Да, Айседора Дункан отринула классическую технику, об этом мы были наслышаны. В основе ее теории лежала идея, что все движения в танце происходят от простой ходьбы, бега, скачков. Они могут быть художественно совершенными сами по себе, не будучи искаженными выворачиванием ног и хождением на пуантах. Сценическую площадку она использовала для демонстрации всевозможных поз, сидела на ней, лежала.
Свои танцы она исполняла в греческих прозрачных туниках, поэтому кое-кто решил, что она возродила античный танец. Однако это не соответствовало истине. Человечество забыло те танцы. Дункан возродила древний обычай - танцевать босиком и обнажать тело, чтобы зритель видел эмоциональную выразительность движений.
Все это подтвердилось, едва занавес взлетел над сценой Большого театра. Айседора действительно сидела на коленях и раскачивалась из стороны в сторону. Она словно была прикована цепями и хотела их разорвать. Но в это время в зале поднялся шум. Публику шокировал вид Дункан: прозрачная туника, надетая на голое тело, и открытая грудь. Шум в зале нарастал. Дункан подняла руку, крикнув в зал: "Silence! Ecouter la musique!" Когда шум стих, она продолжала свое действо.
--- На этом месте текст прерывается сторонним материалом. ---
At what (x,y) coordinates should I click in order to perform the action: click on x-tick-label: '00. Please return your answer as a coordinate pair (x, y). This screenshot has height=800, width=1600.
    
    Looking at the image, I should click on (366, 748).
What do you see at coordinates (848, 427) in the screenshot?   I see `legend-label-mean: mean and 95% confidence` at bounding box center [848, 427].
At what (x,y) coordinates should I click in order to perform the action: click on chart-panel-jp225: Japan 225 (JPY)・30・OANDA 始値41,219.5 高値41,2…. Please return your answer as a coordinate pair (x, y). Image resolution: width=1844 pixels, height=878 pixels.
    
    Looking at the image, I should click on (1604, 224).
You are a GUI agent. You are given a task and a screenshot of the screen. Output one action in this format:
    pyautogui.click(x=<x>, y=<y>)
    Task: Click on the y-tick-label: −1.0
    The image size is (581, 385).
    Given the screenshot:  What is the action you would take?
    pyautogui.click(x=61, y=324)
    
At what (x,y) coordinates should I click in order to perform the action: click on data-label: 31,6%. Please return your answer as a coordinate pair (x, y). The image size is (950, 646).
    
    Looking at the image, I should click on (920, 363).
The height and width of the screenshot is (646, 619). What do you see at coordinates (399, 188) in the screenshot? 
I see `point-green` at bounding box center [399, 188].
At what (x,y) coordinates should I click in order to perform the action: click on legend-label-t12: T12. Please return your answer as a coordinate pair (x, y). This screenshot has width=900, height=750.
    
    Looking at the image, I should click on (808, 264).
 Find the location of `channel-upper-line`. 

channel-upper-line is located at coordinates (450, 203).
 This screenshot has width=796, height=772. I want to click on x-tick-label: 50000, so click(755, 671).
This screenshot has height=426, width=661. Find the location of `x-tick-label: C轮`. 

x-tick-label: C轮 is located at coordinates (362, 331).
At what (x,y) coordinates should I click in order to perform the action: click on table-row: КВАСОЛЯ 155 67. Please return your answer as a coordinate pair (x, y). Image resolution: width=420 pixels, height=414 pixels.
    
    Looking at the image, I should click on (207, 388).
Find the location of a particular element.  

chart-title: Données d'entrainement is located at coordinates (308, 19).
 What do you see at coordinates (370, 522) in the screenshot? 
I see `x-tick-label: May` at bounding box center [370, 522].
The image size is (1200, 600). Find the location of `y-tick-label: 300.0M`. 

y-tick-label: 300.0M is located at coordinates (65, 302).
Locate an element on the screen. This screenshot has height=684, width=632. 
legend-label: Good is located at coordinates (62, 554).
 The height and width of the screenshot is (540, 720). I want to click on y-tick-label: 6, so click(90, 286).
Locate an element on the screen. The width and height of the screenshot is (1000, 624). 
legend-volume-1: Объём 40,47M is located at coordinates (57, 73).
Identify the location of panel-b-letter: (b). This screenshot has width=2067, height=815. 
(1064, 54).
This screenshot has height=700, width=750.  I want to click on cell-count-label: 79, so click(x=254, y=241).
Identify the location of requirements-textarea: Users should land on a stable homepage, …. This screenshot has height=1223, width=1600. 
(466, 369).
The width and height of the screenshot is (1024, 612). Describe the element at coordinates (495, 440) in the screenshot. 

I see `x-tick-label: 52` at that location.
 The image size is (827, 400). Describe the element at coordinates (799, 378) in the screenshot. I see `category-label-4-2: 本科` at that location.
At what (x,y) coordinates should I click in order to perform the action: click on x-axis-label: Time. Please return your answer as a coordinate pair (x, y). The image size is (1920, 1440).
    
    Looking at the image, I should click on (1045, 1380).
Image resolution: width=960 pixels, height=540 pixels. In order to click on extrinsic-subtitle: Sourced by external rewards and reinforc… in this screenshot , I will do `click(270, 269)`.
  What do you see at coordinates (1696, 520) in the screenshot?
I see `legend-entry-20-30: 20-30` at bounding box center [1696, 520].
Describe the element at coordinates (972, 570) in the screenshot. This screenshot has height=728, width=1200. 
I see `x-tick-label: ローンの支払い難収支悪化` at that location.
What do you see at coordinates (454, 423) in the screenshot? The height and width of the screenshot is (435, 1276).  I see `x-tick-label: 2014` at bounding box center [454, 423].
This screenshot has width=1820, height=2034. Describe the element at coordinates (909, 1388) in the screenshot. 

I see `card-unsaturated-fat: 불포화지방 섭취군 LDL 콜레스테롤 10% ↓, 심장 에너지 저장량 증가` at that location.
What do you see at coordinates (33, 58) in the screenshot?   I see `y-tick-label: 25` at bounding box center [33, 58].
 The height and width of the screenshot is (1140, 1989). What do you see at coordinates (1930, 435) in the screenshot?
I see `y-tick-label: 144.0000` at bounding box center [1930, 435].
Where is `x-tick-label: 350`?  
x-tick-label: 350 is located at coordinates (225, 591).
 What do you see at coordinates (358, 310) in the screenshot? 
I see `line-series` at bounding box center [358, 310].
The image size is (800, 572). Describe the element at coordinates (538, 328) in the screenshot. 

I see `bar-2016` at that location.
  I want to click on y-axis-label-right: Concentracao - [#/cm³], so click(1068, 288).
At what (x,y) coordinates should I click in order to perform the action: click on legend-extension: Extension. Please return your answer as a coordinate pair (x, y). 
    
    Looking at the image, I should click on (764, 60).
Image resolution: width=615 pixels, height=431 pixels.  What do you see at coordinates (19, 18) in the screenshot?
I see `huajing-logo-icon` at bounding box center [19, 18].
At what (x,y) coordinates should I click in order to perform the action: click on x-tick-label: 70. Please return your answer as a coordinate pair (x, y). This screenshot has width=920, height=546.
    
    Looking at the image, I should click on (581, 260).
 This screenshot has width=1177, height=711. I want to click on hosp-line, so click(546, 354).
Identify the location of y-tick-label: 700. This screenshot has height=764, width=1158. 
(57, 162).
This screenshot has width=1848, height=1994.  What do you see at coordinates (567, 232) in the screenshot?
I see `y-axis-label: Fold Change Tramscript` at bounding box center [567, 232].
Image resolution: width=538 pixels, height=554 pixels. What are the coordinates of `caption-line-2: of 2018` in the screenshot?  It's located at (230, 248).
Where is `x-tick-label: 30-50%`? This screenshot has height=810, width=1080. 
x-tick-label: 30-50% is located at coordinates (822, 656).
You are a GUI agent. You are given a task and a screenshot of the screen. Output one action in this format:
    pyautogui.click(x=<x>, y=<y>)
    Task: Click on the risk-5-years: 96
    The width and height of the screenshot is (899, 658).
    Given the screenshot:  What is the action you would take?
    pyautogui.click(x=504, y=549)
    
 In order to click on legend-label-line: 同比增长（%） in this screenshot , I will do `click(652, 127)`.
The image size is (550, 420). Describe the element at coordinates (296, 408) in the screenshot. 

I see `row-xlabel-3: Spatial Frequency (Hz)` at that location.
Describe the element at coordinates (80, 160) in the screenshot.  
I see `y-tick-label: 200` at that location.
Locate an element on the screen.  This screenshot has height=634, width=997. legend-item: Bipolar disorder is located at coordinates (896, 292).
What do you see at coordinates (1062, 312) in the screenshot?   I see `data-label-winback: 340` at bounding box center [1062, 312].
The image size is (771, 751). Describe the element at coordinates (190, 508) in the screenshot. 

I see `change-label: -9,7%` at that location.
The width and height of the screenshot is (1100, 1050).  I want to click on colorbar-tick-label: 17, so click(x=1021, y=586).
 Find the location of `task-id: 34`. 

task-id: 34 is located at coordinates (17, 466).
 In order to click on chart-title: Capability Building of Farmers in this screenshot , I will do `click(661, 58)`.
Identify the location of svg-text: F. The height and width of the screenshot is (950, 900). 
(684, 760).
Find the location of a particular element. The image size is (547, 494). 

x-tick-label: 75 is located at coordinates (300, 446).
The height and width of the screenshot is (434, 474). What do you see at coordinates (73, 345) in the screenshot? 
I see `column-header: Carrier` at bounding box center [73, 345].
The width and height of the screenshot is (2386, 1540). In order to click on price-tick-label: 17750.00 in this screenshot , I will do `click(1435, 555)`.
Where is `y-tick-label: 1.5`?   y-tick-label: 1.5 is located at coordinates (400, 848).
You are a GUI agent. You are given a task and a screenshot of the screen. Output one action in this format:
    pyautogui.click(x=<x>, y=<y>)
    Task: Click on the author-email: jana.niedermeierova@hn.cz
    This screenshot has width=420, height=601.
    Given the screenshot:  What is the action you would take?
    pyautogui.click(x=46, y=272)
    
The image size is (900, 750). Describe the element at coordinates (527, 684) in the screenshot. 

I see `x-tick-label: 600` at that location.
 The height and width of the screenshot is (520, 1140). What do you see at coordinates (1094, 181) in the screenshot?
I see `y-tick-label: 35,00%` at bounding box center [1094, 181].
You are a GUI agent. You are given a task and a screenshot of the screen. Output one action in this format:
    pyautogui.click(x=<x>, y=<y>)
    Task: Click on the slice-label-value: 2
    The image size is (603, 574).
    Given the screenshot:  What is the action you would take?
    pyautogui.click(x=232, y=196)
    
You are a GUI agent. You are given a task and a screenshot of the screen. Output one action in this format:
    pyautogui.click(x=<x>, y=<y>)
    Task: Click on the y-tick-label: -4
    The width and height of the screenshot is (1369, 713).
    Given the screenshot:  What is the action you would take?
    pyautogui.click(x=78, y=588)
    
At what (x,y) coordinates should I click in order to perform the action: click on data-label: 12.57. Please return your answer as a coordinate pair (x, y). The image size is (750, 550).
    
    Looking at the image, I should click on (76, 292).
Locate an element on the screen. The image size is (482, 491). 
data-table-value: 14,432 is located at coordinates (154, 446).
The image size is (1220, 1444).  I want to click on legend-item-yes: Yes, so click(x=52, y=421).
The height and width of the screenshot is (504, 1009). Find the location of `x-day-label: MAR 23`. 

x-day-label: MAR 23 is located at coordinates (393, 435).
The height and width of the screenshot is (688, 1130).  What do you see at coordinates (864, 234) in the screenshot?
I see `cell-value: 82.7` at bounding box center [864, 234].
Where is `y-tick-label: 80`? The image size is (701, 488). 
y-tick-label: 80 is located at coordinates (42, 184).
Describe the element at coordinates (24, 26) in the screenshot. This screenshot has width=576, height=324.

Разорвав цепи, она танцевала на музыку "Интернационала" символический "Танец свободы" в окружении маленьких "дунканят" в красных хитончиках, среди которых была и приемная дочь Дункан - Ирма.
Впечатление от вечера было исключительно сильным, хотя и двойственным. Во мне жила неистребимая потребность следовать в искусстве каким-то четким принципам. В этом смысле классика была любима мною именно за ее абсолютно организованную технику и целомудренность. Как рулевой, она выводила из сумерек сомнений.
И вместе с тем танец Айседоры Дункан захватил меня своей эмоциональностью, силой воображения, символизмом зрелища, тем его метафорическим могуществом, которое было присуще античному театру. С ее концерта я вышел необычайно взволнованным, думая о том, что талантливой личности дано находить самые неожиданные средства для самовыражения. Прекрасно сказал об этом Максимилиан Волошин: "Айседора Дункан танцует всё то, что другие люди говорят, поют, пишут, играют и рисуют. Она танцует Седьмую симфонию Бетховена и Лунную сонату, она танцует "Primavera" Боттичелли и - стихи Горация, и идиллии Мосха и итальянских примитивов, и Тициана, и глюковского "Орфея"*.
* (Цит. по изд.: Айседора Дункан. К ее приезду в Россию, 1904, с. 7.)